While digital identity’s importance has been increasing in recent years, COVID-19’s impact has greatly accelerated its significance. Companies use digital identity to validate the identity of people online – this includes everything from password-protection to monitoring GPS coordinates.
With lockdown orders and the focus on staying at home to stop the spread of the virus during the pandemic, our reliance on using the internet for everything from grocery purchases to healthcare greatly escalated. Our 2021 Global Identity and Fraud Report found that there was a 20% rise in online shopping this past year and 43% of consumers believe they will even increase their online activity over the next year. Additionally, 60% have a higher expectation for their online experience than pre-pandemic and 55% responded that security has become their top priority in a digital experience.
With our dependance on online transactions growing, organizations need additional assurance to make sure that the person they are interacting with is who they say they are. Unfortunately, with the upsurge in these transactions, there has been an upsurge in fraud as well, and confirming the identity of consumers has become even more critical. Fraud gets tied to monetary losses for both companies and consumers and could cause other challenges as well.
As our digital lives become larger, so do the threats. The use of deepfake technology, in which videos, audio or photos are altered through the use of AI to create fake content, has increased dramatically. The technology has evolved, as it’s become much harder for security pros to confirm the validity of the content. One-way deception has grown, with someone manipulating a user, but even more concerning is two-way deception in which a person gets manipulated to provide something such as money. And we believe two-way deception may be coming.
Our survey shows that people expect their reliance on digital to continue and increase, so companies need to invest in robust digital identification systems and practices to safeguard themselves and their customers. With these systems, companies also need to ensure that they are providing consumers with a simple and seamless experience. If procedures become too cumbersome, people may turn towards a competitor or another company with a more streamlined process. However, robust systems are smoother and can help organizations create a “fraud-free” environment.

■ **Entries supplied**:
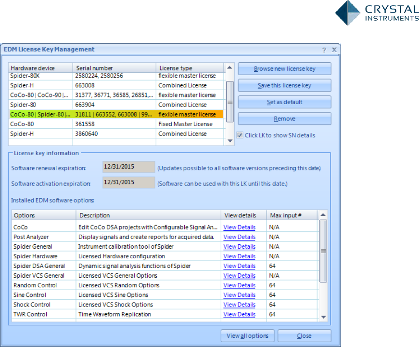Screen dimensions: 419x347
Task: Open View Details link for CoCo
Action: coord(239,227)
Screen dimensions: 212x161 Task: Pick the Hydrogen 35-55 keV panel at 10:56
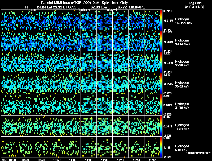[x=41, y=84]
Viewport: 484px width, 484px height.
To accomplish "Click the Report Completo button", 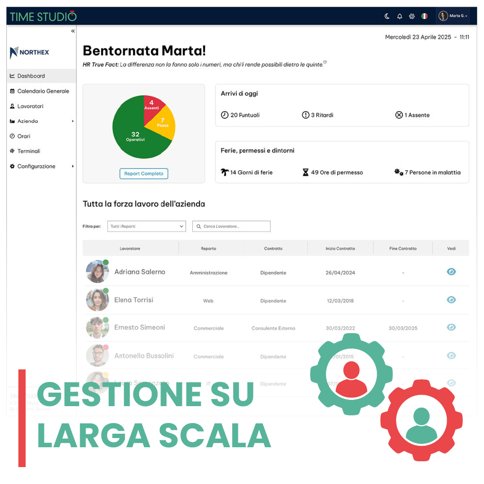I will pos(144,174).
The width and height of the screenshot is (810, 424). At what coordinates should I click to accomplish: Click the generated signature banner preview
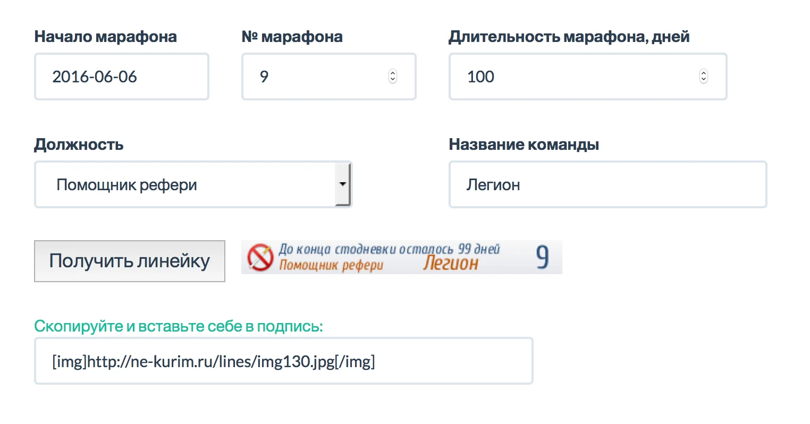click(x=401, y=257)
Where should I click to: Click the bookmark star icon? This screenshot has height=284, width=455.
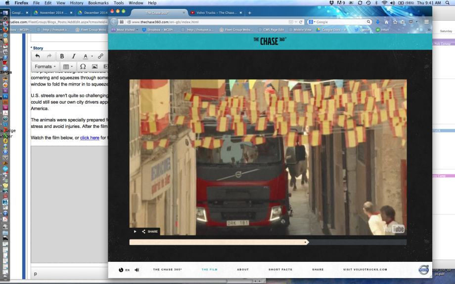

■ **Activity 1**:
In the digital identity text above, condense the paragraph beginning "Our survey shows that people expect" into a short bulleted list that keeps its main facts.
■ **Activity 2**:
According to the digital identity text, what percentage of consumers said that security has become their top priority in a digital experience?
■ **Activity 3**:
Reproduce the passage of the digital identity text from the words "While digital identity’s" up to and including the words "a digital experience.".

■ **Task output 1**:
- People expect their reliance on digital services to continue and increase.
- Companies therefore need to invest in robust digital identification systems and practices to protect themselves and their customers.
- These systems must also give consumers a simple, seamless experience.
- If procedures become too cumbersome, people may switch to a competitor or another company with a more streamlined process.
- Robust systems are smoother and can help organizations create a "fraud-free" environment.

■ **Task output 2**:
55%

■ **Task output 3**:
While digital identity’s importance has been increasing in recent years, COVID-19’s impact has greatly accelerated its significance. Companies use digital identity to validate the identity of people online – this includes everything from password-protection to monitoring GPS coordinates.
With lockdown orders and the focus on staying at home to stop the spread of the virus during the pandemic, our reliance on using the internet for everything from grocery purchases to healthcare greatly escalated. Our 2021 Global Identity and Fraud Report found that there was a 20% rise in online shopping this past year and 43% of consumers believe they will even increase their online activity over the next year. Additionally, 60% have a higher expectation for their online experience than pre-pandemic and 55% responded that security has become their top priority in a digital experience.